There are two sides to me - the rational side and the irrational one. One seems to manifest more than the other during certain times of the month, and I usually can keep that in check. But things have been in upheaval for a while now, so irrational me has taken free reign...
What began as an honest opening of my heart is quickly becoming akin to sinking into quicksand. I actually dreamt about quicksand, maybe a couple of weeks before this all occurred. I had started thinking about the state of my romantic life, how it might be possible that it was stagnant because of my lack of cojones... I kept feeling like I wanted more than anything to reach out and instead I was sitting on my hands, battling with the fear.
And there is a lot of fear involved. Such a delicate situation... and through it I am starting to question my convictions. What kind of girl am I really? And, at this point in my evolution, am I really good for anyone?
Those are the thoughts that kept me up late last night, wondering what force was making me push so hard for some unknown response from someone who has already made their position clear. And the rational part of me both understands and respects that position...
That flip side of me though? She's dangerous... playing a dangerous game with her heart. Sometimes I split off and watch her - flirting, swaying, dreaming up impossible things. She throws herself into situations with abandon, with little or no regard for the fire she could get burned with. It's like she loves the fire, dancing closer and closer to it, regardless of how much it hurts.... I don't understand her really.
It worries me that I don't have control over her or this situation I'm in. I would say I am going with my instincts, but the truth is - I'm just going...hoping that somehow something will go right. I wonder both if I am losing myself or gaining more than I was...which outcome would be better. If I make this decision, will I be able to live with it?
My mind told me this morning - after a horrible bunch of worst-case scenario nightmares - to maybe lay off the blogging for a while... but I will never be ready for that close up of mine if, when it gets rough, when its too hard, too painful to look at, that I stop. The title for my blog has to do with my looking at myself under a lens, piece by piece, atom by atom, so that I can get a clearer picture of who I am. And right now, a lot of who I am is a whirlwind of feelings and emotions, both rational and irrational. Not always manifesting in sensical prose - sometimes coming off as a manic rant (see last blog :) ). But its honest. A very honest portrait of the woman I am becoming everyday...

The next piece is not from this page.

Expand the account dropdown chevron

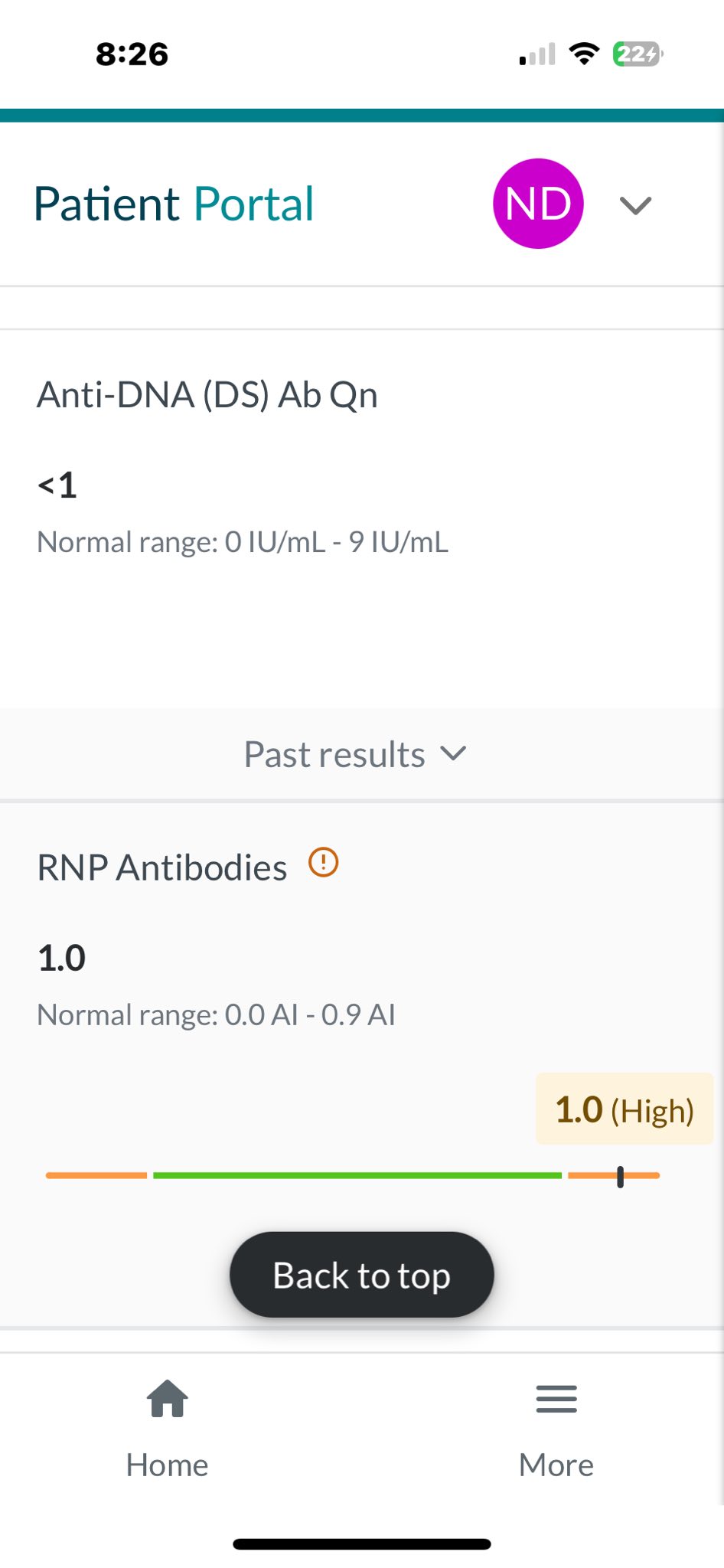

I am capable of great love and undying loyalty. I am both extremely sensitive and protective of my heart. I send positive energies into the universe even as I feel the darkness edging into my soul... There are so many different contrasts to me that it would take an extremely special person to deal...
Not sure who the person will be, though I do know who I would like to take the job. Can't force it though, I have to remember that...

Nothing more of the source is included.